Second:  Ethnicity estimates are interesting but are not yet precise enough to really pinpoint your ancestral homeland (with a few exceptions).  I haven't really learned anything more about those ethnicities than you could readily tell just by looking at me:  northern European, British, Gaelic.  I'm a pretty pale, blue-eyed individual.

Third:  It's good to know that your relatives really are your relatives.  But again, I look a lot like my mother's side of the family so no surprises there.  DNA has confirmed numerous connections to my father's side, and some of those are interesting.  Unfortunately, that side also had a number of slave-owners with all that implies.
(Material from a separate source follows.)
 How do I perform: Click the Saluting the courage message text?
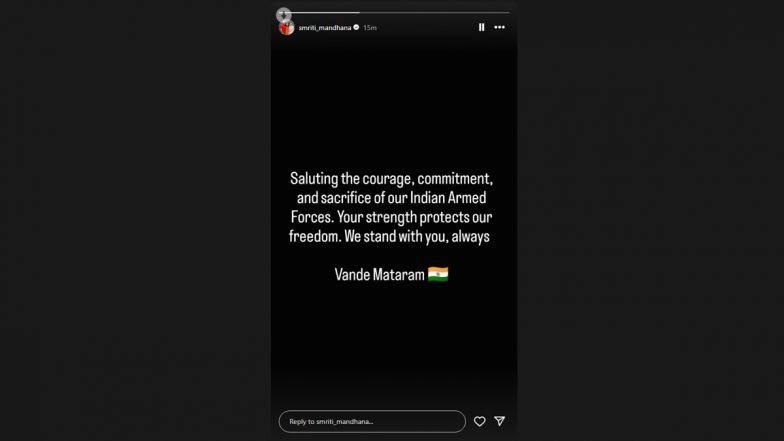pos(391,208)
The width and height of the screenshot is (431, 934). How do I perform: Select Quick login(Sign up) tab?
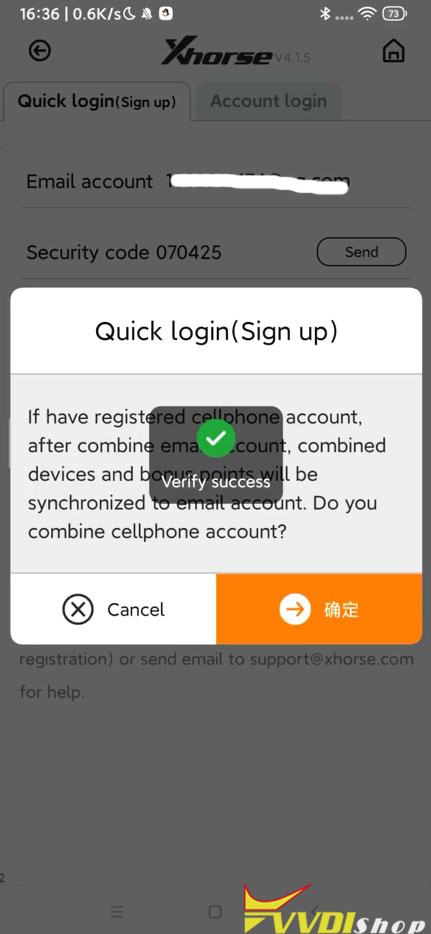(x=97, y=101)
On the first point, DNA finally pushed me to look more closely at my paternal grandmother's family.  Olive died about 12 years before I was born so I never knew her of course, and my father never talked much about her family.  For years, I had the wrong person in my tree as her mother (I think I had used someone else's tree early in my Ancestry experience, without checking:  I know better now) but DNA kept bringing up individuals with a different surname that I had nowhere in my tree.  Finally, I looked at that a lot more closely and realized that this name belonged to my grandmother's grandmother which in turn led to my third great-grandmother whose surname was Shuck.  Elizabeth Shuck was Dutch Reform which suddenly explained why some of my DNA matches also shared both maternal (that side had been clinging to that faith for a century or two at that point after being expelled from both Holland and Brazil) and paternal DNA matches with me--up to this point, I thought these lines had always been pretty widely separated by geography.  But no!  They had, at one point in the late 18th, early 19th centuries, both lived in Henry County, Kentucky, and presumably intermarried (or whatever).  Who knew?

Finally, I will say that I have never worried about my DNA information going public, so to speak.  My son was in the Army from 2002 to 2004 when he was KIA in Iraq, and I know that the military had his DNA.  I've happily provided my saliva to several companies and at least one academic study since then.  This genie left the bottle some time ago, and will not be going back.